Could you retype, exactly as written, every line from the top of the records through the line that contains "Task: Click the site info circle icon"?
*** Data under study ***
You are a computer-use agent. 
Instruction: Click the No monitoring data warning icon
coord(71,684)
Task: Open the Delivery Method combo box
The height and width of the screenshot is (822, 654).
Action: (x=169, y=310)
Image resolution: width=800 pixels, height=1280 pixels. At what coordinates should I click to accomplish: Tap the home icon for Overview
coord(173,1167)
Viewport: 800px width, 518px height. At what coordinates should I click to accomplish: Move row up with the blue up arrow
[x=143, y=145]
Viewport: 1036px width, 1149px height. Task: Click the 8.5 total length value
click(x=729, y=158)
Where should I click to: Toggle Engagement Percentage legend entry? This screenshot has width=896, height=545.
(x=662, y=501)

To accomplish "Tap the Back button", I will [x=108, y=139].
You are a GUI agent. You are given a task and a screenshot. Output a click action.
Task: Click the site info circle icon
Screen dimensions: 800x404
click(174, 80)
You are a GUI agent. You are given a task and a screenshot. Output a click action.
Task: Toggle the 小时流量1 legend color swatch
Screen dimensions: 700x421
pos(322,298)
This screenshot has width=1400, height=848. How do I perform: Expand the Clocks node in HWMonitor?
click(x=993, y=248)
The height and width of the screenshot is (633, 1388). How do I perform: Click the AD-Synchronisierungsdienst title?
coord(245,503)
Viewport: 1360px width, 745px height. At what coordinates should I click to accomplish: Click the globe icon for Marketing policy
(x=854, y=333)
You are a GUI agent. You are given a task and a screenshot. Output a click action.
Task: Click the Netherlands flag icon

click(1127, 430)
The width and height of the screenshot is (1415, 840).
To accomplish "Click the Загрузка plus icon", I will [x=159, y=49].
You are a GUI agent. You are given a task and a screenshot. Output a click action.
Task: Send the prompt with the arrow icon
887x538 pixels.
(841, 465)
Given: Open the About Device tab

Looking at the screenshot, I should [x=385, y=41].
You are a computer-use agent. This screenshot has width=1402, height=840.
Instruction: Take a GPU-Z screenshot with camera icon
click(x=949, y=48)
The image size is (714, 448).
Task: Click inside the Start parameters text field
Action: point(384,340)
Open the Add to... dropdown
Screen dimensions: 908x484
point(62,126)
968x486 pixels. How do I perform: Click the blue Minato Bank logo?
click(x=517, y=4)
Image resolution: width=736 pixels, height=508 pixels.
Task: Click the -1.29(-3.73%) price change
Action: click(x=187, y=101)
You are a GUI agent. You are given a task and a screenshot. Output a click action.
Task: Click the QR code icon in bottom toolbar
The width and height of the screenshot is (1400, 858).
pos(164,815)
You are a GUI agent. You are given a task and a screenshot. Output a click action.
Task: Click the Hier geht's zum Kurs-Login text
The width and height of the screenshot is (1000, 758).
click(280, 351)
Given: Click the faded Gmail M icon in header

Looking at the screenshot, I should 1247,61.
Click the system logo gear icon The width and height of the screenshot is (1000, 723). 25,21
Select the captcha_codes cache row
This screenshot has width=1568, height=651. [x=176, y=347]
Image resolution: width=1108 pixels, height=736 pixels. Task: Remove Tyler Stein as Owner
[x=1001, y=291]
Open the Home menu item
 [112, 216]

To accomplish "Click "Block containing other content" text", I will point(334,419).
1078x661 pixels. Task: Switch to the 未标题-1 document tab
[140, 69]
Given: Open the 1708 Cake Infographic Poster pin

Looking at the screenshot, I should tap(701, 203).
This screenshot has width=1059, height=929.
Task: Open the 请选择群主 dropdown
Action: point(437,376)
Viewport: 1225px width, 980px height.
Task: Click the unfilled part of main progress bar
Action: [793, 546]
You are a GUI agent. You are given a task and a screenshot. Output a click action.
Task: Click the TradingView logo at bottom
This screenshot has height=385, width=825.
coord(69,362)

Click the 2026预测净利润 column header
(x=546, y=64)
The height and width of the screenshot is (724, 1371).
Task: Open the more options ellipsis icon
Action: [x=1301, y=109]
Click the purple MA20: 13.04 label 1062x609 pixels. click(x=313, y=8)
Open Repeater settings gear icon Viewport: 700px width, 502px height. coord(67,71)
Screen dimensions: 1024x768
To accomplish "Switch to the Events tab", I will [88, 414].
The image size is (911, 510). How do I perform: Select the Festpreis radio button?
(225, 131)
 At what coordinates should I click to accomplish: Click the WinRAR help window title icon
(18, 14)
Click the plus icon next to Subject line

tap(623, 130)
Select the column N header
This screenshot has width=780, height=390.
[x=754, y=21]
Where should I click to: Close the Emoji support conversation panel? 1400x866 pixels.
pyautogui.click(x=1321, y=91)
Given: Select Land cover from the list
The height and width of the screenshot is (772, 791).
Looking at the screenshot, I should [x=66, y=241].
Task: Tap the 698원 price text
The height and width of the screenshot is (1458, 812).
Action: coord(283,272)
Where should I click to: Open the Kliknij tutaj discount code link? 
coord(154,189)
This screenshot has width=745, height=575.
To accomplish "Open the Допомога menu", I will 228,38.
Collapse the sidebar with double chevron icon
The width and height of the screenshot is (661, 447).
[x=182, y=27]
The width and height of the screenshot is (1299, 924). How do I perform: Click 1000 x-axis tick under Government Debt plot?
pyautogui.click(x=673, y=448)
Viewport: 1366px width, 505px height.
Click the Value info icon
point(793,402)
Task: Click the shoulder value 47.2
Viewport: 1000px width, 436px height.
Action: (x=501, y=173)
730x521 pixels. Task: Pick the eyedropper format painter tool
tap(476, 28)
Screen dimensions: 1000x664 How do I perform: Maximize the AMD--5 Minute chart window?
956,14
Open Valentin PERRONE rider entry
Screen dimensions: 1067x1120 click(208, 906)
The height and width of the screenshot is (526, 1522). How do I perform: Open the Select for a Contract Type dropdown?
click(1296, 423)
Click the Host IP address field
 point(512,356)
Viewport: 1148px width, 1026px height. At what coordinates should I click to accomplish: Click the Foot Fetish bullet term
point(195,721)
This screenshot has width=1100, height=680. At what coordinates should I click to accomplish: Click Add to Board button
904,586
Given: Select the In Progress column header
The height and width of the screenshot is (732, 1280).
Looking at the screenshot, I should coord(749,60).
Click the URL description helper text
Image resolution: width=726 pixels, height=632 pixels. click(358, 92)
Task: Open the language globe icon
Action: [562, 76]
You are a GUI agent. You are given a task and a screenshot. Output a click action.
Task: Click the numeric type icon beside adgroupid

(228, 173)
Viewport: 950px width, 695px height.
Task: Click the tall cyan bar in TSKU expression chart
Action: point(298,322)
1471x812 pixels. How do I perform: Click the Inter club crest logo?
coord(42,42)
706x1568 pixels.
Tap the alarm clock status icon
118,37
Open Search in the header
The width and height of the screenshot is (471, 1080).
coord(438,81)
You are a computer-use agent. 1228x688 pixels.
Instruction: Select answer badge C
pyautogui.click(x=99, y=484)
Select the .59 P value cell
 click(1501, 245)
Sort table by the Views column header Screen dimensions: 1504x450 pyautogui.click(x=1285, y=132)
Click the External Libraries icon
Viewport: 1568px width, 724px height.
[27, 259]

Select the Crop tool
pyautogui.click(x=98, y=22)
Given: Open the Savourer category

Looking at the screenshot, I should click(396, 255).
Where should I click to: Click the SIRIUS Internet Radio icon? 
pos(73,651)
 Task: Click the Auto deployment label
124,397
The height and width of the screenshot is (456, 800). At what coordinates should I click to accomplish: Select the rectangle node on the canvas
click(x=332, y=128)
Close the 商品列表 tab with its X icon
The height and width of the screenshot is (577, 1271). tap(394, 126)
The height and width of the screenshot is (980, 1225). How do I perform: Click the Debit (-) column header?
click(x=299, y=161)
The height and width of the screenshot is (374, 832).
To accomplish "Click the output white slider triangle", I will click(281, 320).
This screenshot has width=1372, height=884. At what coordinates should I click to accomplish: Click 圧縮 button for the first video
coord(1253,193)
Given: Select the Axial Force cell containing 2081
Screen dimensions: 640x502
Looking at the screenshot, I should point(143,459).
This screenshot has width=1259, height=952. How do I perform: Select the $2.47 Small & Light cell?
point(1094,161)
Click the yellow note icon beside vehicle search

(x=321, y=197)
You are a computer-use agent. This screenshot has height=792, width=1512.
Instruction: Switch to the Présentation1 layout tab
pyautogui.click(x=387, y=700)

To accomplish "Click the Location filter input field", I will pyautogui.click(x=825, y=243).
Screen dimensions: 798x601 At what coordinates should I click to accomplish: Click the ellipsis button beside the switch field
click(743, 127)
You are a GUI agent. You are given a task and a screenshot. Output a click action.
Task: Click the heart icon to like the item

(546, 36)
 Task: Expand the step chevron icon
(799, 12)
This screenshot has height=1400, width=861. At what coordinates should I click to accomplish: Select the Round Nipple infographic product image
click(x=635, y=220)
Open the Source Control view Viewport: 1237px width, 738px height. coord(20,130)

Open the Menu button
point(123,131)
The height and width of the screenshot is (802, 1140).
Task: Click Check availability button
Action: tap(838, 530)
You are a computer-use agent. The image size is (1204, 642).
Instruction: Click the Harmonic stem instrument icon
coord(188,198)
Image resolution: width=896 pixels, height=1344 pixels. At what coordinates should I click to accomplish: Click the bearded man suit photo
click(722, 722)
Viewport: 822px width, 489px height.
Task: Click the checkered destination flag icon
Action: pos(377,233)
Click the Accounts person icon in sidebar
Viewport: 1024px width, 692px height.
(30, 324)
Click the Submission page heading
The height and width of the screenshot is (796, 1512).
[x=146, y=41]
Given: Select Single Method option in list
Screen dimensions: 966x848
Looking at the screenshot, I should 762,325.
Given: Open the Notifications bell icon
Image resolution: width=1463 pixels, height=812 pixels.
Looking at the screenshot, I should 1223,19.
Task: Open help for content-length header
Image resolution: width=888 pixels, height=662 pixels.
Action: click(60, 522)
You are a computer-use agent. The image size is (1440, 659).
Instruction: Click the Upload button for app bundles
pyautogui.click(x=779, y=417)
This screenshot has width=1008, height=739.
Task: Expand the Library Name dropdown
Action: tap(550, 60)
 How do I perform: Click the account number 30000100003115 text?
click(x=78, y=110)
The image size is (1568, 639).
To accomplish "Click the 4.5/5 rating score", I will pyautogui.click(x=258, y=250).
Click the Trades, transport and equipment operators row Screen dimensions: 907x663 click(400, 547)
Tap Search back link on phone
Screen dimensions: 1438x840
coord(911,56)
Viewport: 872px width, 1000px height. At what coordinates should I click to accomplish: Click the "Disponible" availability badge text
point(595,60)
*** End of Data under study ***
> Reply:
You are a computer-use agent. 
Instruction: Click the No monitoring data warning icon
coord(71,684)
Task: Open the Delivery Method combo box
The height and width of the screenshot is (822, 654).
Action: (x=169, y=310)
Image resolution: width=800 pixels, height=1280 pixels. At what coordinates should I click to accomplish: Tap the home icon for Overview
coord(173,1167)
Viewport: 800px width, 518px height. At what coordinates should I click to accomplish: Move row up with the blue up arrow
[x=143, y=145]
Viewport: 1036px width, 1149px height. Task: Click the 8.5 total length value
click(x=729, y=158)
Where should I click to: Toggle Engagement Percentage legend entry? This screenshot has width=896, height=545.
(x=662, y=501)

To accomplish "Tap the Back button", I will [x=108, y=139].
You are a GUI agent. You are given a task and a screenshot. Output a click action.
Task: Click the site info circle icon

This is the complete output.